L’Iran e le sei potenze mondiali hanno avuto “incontri fruttuosi” riguardo al programma nucleare iraniano. A rivelarlo è stato stamane il portavoce dell’Unione Europea (UE). Tuttavia permangono ancora “profonde divergenze” su alcuni punti.
E’
questo il bilancio finale dei due giorni di incontri avvenuti a New
York tra l’Iran e le sei potenze (Usa, Francia, Germania, Gran Bretagna,
Cina e Russia). Al centro dei colloqui vi è stata la possibilità di
raggiungere un accordo a lungo termine sul nucleare iraniano entro il
termine del 20 luglio. “Gli incontri sono stati preparatori per i
colloqui per un accordo generale che avranno luogo a Vienna la prossima
settimana” ha spiegato il portavoce dell’Unione Europea.
Un diplomatico dell’UE, che ha preferito mantenere l’anonimato, ha dichiarato alla Reuters che le
parti hanno fatto sì progressi riguardo al reattore nucleare di Arak,
ma che distanze, invece, continuano a restare sull’arricchimento
dell’uranio.
E proprio questo è il punto che maggiormente preoccupa Israele. Tel Aviv è categorica: qualunque accordo si raggiunga con gli iraniani deve includere il divieto assoluto di arricchire l’uranio.
Lo “stato ebraico” è inflessibile a differenza di Washington che pare
essere molto più favorevole ad usare toni conciliatori. Proprio questa
distanza tra gli israeliani e gli americani spinge molti osservatori a
vedere imminente un nuovo duro contenzioso tra i due “storici alleati”.

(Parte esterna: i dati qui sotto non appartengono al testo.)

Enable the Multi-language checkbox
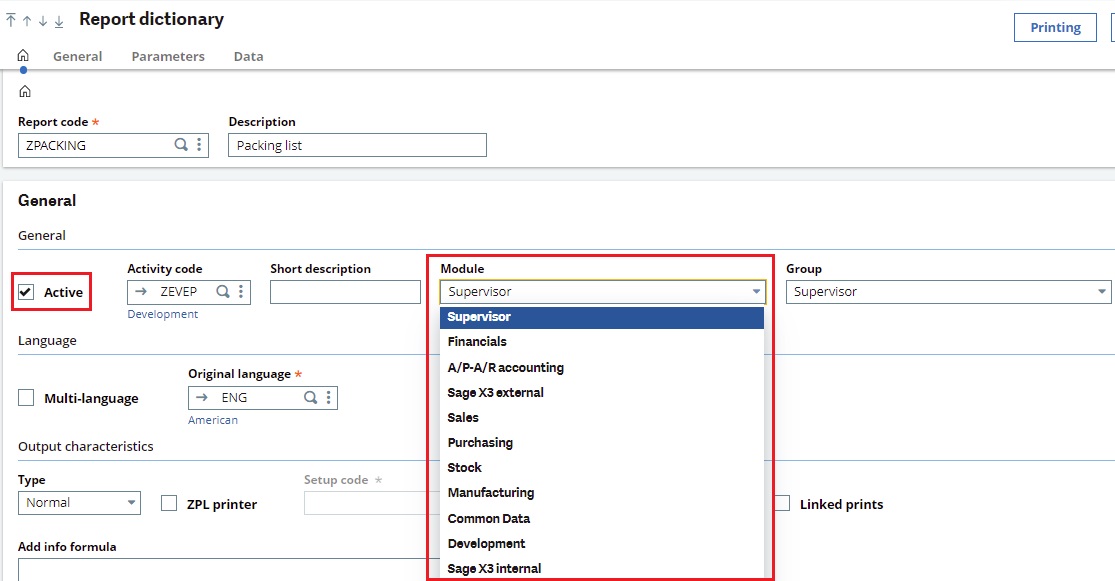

Molti diplomatici vicini alle negoziazioni sostengono che vietare completamente a Teheran l’arricchimento dell’uranio non
è realistico e fattibile. Le sei potenze mirano, infatti, ad un
compromesso che consenta all’Iran di arricchire l’uranio in quantità
limitate che non gli permetteranno di produrre testate nucleari.
Spetterà
all’Agenzia dell’Energia Atomica dell’Onu monitorare il limitato
arricchimento. Gli analisti e i diplomatici sono convinti che i margini
per raggiungere un accordo finale siano buoni. Tuttavia, restano
perplessità su come appianare le divergenze relative all’arricchimento
dell’uranio. Le sei potenze vogliono scongiurare la possibilità che
Teheran possa costruire testate nucleari. Dall’altro lato, invece,
l’Iran sostiene di essere interessata solo ad un uso “civile” del
nucleare.
A rasserenare il clima degli incontri contribuisce sicuramente la politica moderata del Presidente iraniano Hassan Rouhani
che al momento è visto con cauto ottimismo in Occidente. Unica voce
fuori dal coro è quella del Premier israeliano, Benjamin Netanyahu, che
considera il Presidente iraniano un “lupo vestito da agnello”.